Las decisiones sobre jerarquías, remuneraciones, incorporación de familiares y privilegios son las que más conflictos generan. Y los datos lo confirman:
Según la Radiografía de la empresa familiar en México (UDLAP, 2017), 73 % no cuenta con un plan de sucesión, aunque el 50 % tiene más de un candidato.
¿Resultado?

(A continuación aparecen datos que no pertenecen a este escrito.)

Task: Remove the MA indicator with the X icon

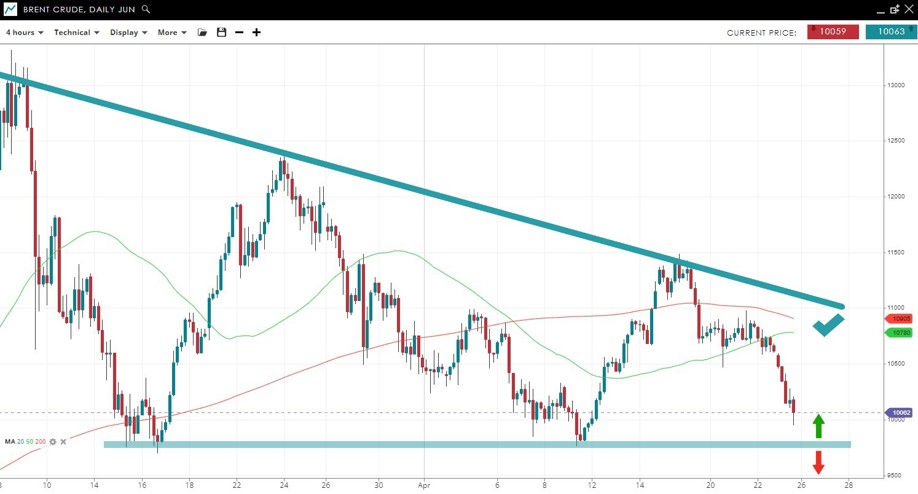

La oportunidad perfecta para que arda Troya.
3. Se hace por el bien de todos
Resolver conflictos exige que los implicados se centren en los intereses de la empresa, no en posiciones personales.
Cuando la prioridad es el negocio, las soluciones benefician a todos: la empresa, la familia y los colaboradores.
El error más común es usar la empresa como medio para metas individuales.
La ventaja de la empresa familiar es la unión que viene desde la cuna.
El reto es convertir esa unión en estrategia compartida, no en privilegio personal.
¿Qué pasa si los conflictos ya están arraigados?
Si no existe una figura líder que medie, el riesgo aumenta.
Por eso son clave los órganos de gobierno:
- Consejo de Administración (el segundo más usado en empresas familiares).
- Consejo Familiar (presente solo en el 18 % de las empresas).
Cuando estos órganos no están formalizados, la comunicación se rompe.
Aquí entra el valor de un diagnóstico externo imparcial, que exponga fortalezas y debilidades y proponga soluciones sin sesgos.
Un sistema de evaluación neutral puede ser la diferencia entre avanzar o quedarse en punto muerto.
La familia y la empresa pueden trabajar hombro con hombro, pero no por inercia: por diseño.
Porque la armonía no se hereda: se construye con acuerdos, límites y visión compartida.
La pregunta es:
¿Está tu empresa familiar gobernando con reglas claras… o confiando en que el apellido resolverá los conflictos?